··· Provided records ···

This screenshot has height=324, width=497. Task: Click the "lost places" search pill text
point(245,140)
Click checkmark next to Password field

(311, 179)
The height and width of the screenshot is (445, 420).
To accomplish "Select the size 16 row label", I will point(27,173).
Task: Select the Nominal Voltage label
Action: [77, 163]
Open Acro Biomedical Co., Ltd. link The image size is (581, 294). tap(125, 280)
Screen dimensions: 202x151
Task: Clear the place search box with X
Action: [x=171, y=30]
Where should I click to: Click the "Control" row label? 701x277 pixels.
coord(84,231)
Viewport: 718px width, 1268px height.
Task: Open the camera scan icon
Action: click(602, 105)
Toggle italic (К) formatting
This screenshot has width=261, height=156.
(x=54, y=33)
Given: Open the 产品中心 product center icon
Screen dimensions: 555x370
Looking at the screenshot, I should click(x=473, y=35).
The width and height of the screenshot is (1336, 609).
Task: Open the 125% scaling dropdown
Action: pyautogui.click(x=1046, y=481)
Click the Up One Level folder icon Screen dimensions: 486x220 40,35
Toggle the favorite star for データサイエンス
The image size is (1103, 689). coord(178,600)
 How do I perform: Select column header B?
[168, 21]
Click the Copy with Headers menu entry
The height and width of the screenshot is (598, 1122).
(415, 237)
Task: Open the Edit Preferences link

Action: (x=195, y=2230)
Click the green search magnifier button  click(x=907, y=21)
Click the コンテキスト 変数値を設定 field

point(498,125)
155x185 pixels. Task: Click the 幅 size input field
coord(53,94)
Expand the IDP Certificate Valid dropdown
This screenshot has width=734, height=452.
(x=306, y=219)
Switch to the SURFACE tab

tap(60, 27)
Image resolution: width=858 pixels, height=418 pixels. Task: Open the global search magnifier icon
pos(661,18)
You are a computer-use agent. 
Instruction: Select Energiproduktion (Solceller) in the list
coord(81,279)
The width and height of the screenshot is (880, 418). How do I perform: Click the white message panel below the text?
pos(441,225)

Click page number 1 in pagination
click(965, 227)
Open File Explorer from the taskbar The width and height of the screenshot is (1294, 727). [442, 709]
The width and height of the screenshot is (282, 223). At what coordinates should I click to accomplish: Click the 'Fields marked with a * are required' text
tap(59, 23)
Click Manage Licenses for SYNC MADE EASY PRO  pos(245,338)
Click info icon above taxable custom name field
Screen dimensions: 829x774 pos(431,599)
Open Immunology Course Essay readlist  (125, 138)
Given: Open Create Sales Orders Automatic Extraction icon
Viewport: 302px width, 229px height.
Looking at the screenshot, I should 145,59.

···

The listing must be repeated in full, with nothing altered.

This screenshot has height=324, width=497. Task: Click the "lost places" search pill text
point(245,140)
Click checkmark next to Password field

(311, 179)
The height and width of the screenshot is (445, 420).
To accomplish "Select the size 16 row label", I will point(27,173).
Task: Select the Nominal Voltage label
Action: [77, 163]
Open Acro Biomedical Co., Ltd. link The image size is (581, 294). tap(125, 280)
Screen dimensions: 202x151
Task: Clear the place search box with X
Action: [x=171, y=30]
Where should I click to: Click the "Control" row label? 701x277 pixels.
coord(84,231)
Viewport: 718px width, 1268px height.
Task: Open the camera scan icon
Action: click(602, 105)
Toggle italic (К) formatting
This screenshot has width=261, height=156.
(x=54, y=33)
Given: Open the 产品中心 product center icon
Screen dimensions: 555x370
Looking at the screenshot, I should click(x=473, y=35).
The width and height of the screenshot is (1336, 609).
Task: Open the 125% scaling dropdown
Action: pyautogui.click(x=1046, y=481)
Click the Up One Level folder icon Screen dimensions: 486x220 40,35
Toggle the favorite star for データサイエンス
The image size is (1103, 689). coord(178,600)
 How do I perform: Select column header B?
[168, 21]
Click the Copy with Headers menu entry
The height and width of the screenshot is (598, 1122).
(415, 237)
Task: Open the Edit Preferences link

Action: (x=195, y=2230)
Click the green search magnifier button  click(x=907, y=21)
Click the コンテキスト 変数値を設定 field

point(498,125)
155x185 pixels. Task: Click the 幅 size input field
coord(53,94)
Expand the IDP Certificate Valid dropdown
This screenshot has width=734, height=452.
(x=306, y=219)
Switch to the SURFACE tab

tap(60, 27)
Image resolution: width=858 pixels, height=418 pixels. Task: Open the global search magnifier icon
pos(661,18)
You are a computer-use agent. 
Instruction: Select Energiproduktion (Solceller) in the list
coord(81,279)
The width and height of the screenshot is (880, 418). How do I perform: Click the white message panel below the text?
pos(441,225)

Click page number 1 in pagination
click(965, 227)
Open File Explorer from the taskbar The width and height of the screenshot is (1294, 727). [442, 709]
The width and height of the screenshot is (282, 223). At what coordinates should I click to accomplish: Click the 'Fields marked with a * are required' text
tap(59, 23)
Click Manage Licenses for SYNC MADE EASY PRO  pos(245,338)
Click info icon above taxable custom name field
Screen dimensions: 829x774 pos(431,599)
Open Immunology Course Essay readlist  (125, 138)
Given: Open Create Sales Orders Automatic Extraction icon
Viewport: 302px width, 229px height.
Looking at the screenshot, I should 145,59.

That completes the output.